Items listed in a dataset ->
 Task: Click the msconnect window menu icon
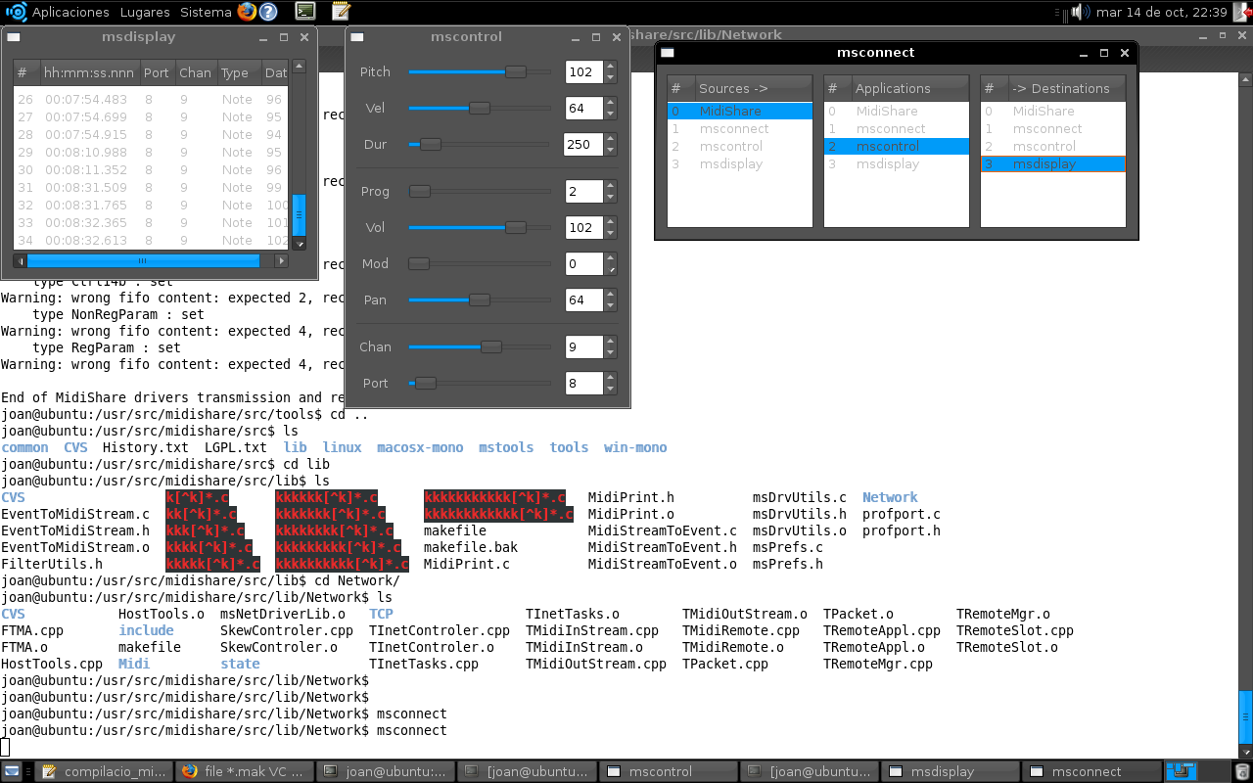[668, 53]
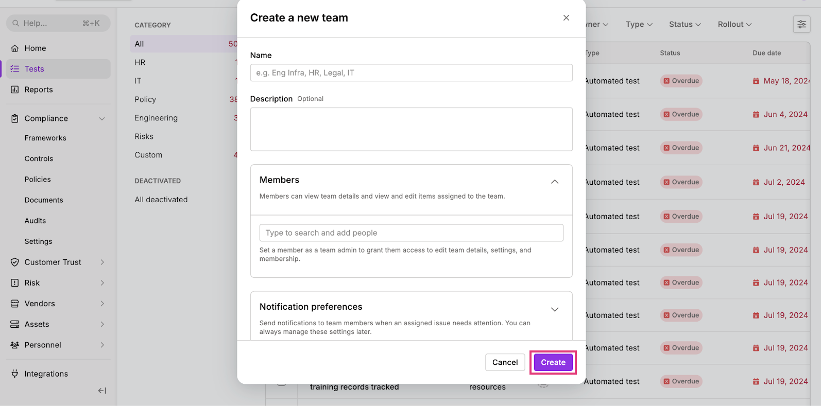This screenshot has height=406, width=821.
Task: Open the filter settings slider icon
Action: 802,24
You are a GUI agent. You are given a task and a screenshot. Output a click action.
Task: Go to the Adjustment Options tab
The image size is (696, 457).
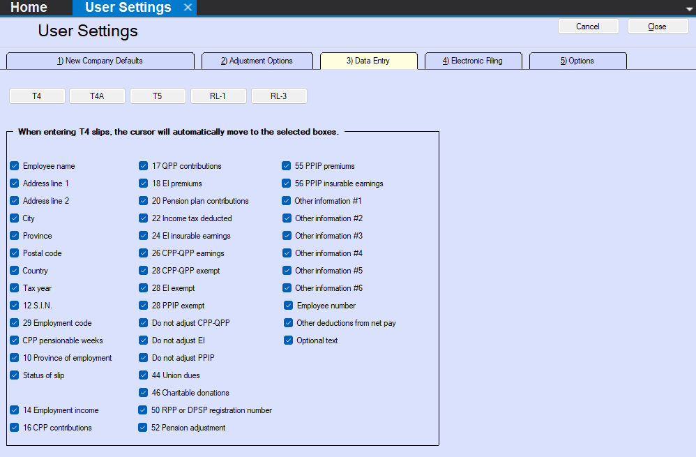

Exercise brief -> Reproduce every row above word for word, omitting the pictures.

Reply ->
 Task: Click the msconnect window menu icon
[668, 53]
This screenshot has height=406, width=821.
Task: Open the filter settings slider icon
Action: 802,24
You are a GUI agent. You are given a task and a screenshot. Output a click action.
Task: Go to the Adjustment Options tab
The image size is (696, 457).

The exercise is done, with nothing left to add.